2011-05-18 22:14:42

by Leon Woestenberg

[permalink] [raw]
Subject: mmap() implementation for pci_alloc_consistent() memory?

Hello,

I cannot get my driver's mmap() to work. I allocate 64 KiB ringbuffer
using pci_alloc_consistent(), then implement mmap() to allow programs
to map that memory into their user space.

My driver writes 0xDEADBEEF into the first 32-bit word of the memory
block. When I dump this word from my mmap.c program, it reads 0. It
seems a zero-page got mapped rather than the buffer.
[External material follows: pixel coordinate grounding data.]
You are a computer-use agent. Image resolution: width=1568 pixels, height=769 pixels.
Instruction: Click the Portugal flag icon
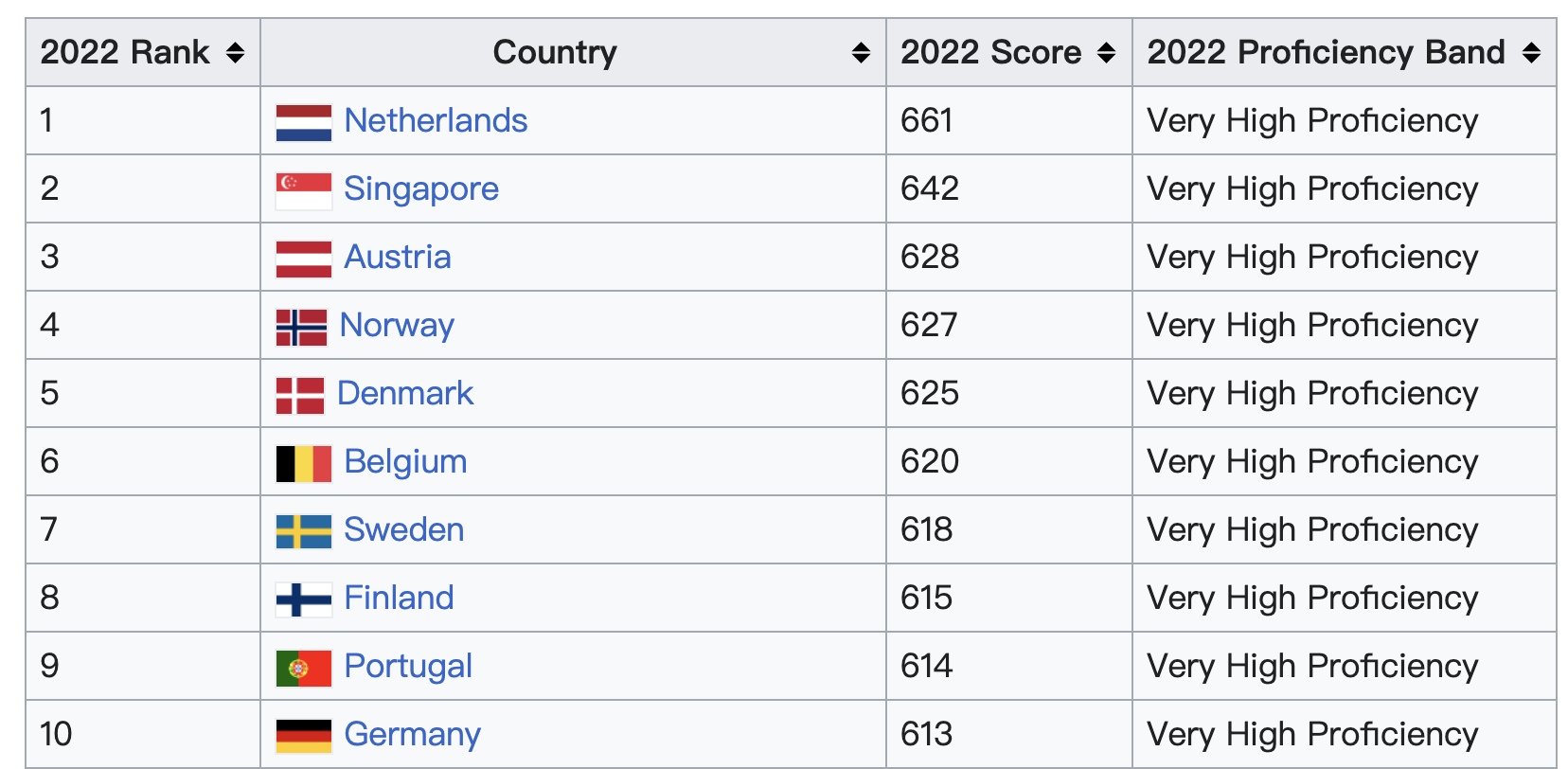tap(303, 668)
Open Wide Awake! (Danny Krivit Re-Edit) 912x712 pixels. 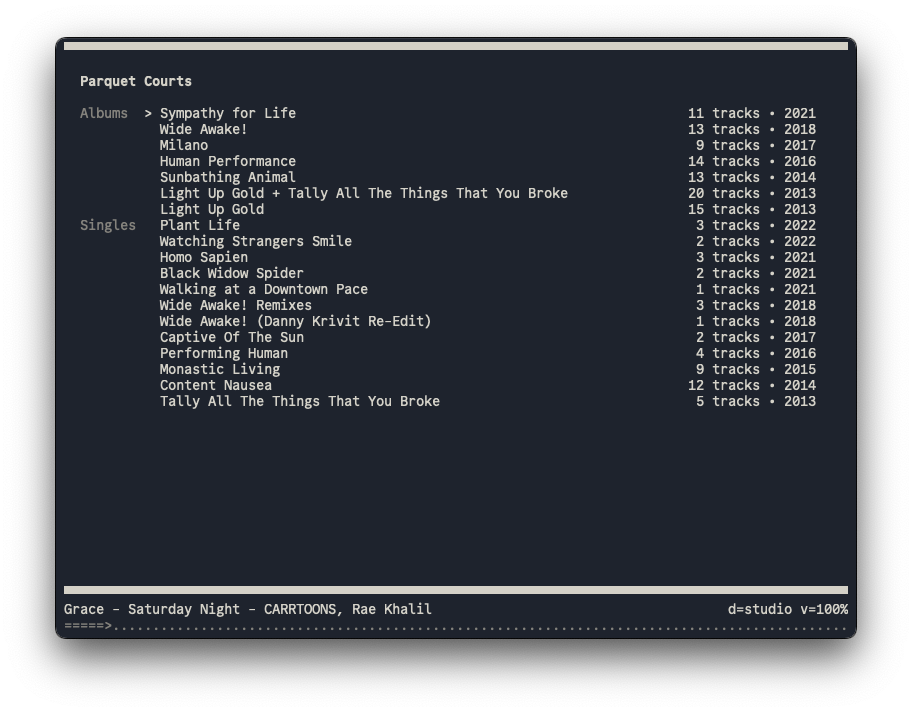pos(296,321)
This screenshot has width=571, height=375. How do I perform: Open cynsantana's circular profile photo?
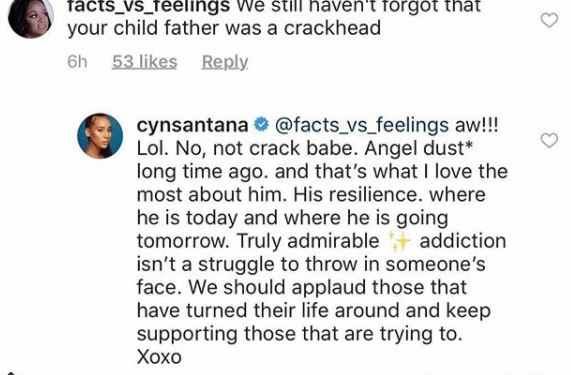click(100, 136)
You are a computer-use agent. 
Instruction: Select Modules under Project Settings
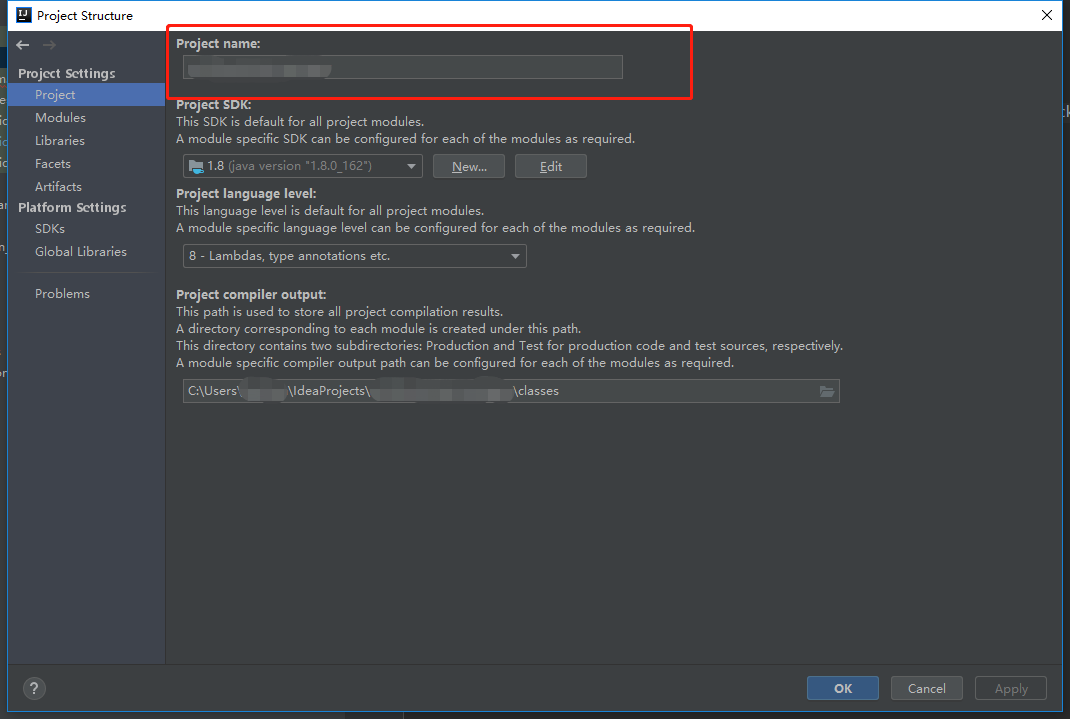(x=60, y=117)
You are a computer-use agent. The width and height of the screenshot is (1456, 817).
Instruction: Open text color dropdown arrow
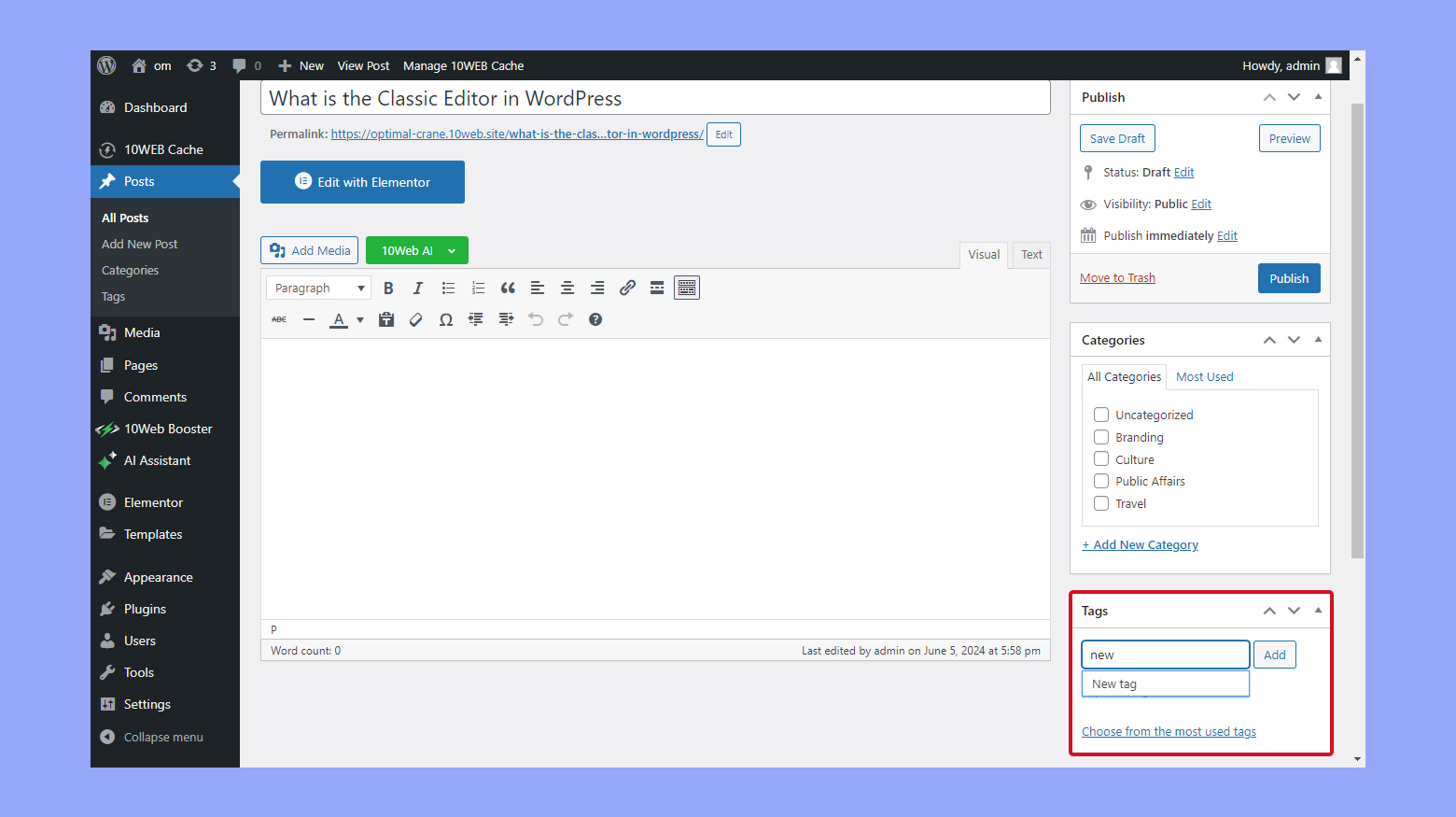(x=360, y=319)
This is the code, Ieft out all error checking but inserted comments to
show what I have verified.

int main(void)
{
int fd = open("/device_node", O_RDWR | O_SYNC);
uint32_t *addr = mmap(NULL, 4096, PROT_READ | PROT_WRITE, MAP_SHARED, fd, 0);
uint32_t data = *addr;
printf("address 0x%p reads data 0x%08x\n", addr32, (unsigned int)data);
munmap(addr, 4096);
close(fd);
}


void ringbuffer_vma_open(struct vm_area_struct *vma)
{
}

void ringbuffer_vma_close(struct vm_area_struct *vma)
{
}

int ringbuffer_vma_fault(struct vm_area_struct *vma, struct vm_fault *vmf)
{
/* the buffer allocated with pci_alloc_consistent() */
void *vaddr = ringbuffer_virt;
int ret;

/* find the struct page that describes vaddr, the buffer
* allocated with pci_alloc_consistent() */
struct page *page = virt_to_page(lro_char->engine->ringbuffer_virt);
vmf->page = page;

/*** I have verified that vaddr, page, and the pfn correspond
with vaddr = pci_alloc_consistent() ***/
ret = vm_insert_pfn(vma, address, page_to_pfn(page));
return ret;
}

static const struct vm_operations_struct ringbuffer_vm_ops = {
.fault = ringbuffer_vma_fault,
};

static int ringbuffer_mmap(struct file *file, struct vm_area_struct *vma)
{
<...extract private data...>

vma->vm_page_prot = pgprot_noncached(vma->vm_page_prot);

vma->vm_flags |= VM_RESERVED | VM_MIXEDMAP;
vma->vm_private_data = file->private_data;
vma->vm_ops = &ringbuffer_vm_ops;
ringbuffer_vma_open(vma);
return 0;
}

What did I miss?

Regards,
--
Leon


2011-05-19 01:04:40

by Leon Woestenberg

[permalink] [raw]
Subject: Re: mmap() implementation for pci_alloc_consistent() memory?

Hello,

On Thu, May 19, 2011 at 12:14 AM, Leon Woestenberg
<[email protected]> wrote:
>
> int ringbuffer_vma_fault(struct vm_area_struct *vma, struct vm_fault *vmf)
> {
> ? ? ? ?/* the buffer allocated with pci_alloc_consistent() */
> ? ? ? ?void *vaddr = ringbuffer_virt;
> ? ? ? ?int ret;
>
> ? ? ? ?/* find the struct page that describes vaddr, the buffer
> ? ? ? ? * allocated with pci_alloc_consistent() */
> ? ? ? ?struct page *page = virt_to_page(lro_char->engine->ringbuffer_virt);
> ? ? ? ?vmf->page = page;
>
> ? ? ? ?/*** I have verified that vaddr, page, and the pfn correspond
> with vaddr = pci_alloc_consistent() ***/
> ? ? ? ?ret = vm_insert_pfn(vma, address, page_to_pfn(page));
> ? ? ? ?return ret;
> }
>

Some further debugging insights:

I found that pfn_valid is 0 on page_to_pfn(page). Isn't
pci_alloc_consistent() memory backed by a real struct page?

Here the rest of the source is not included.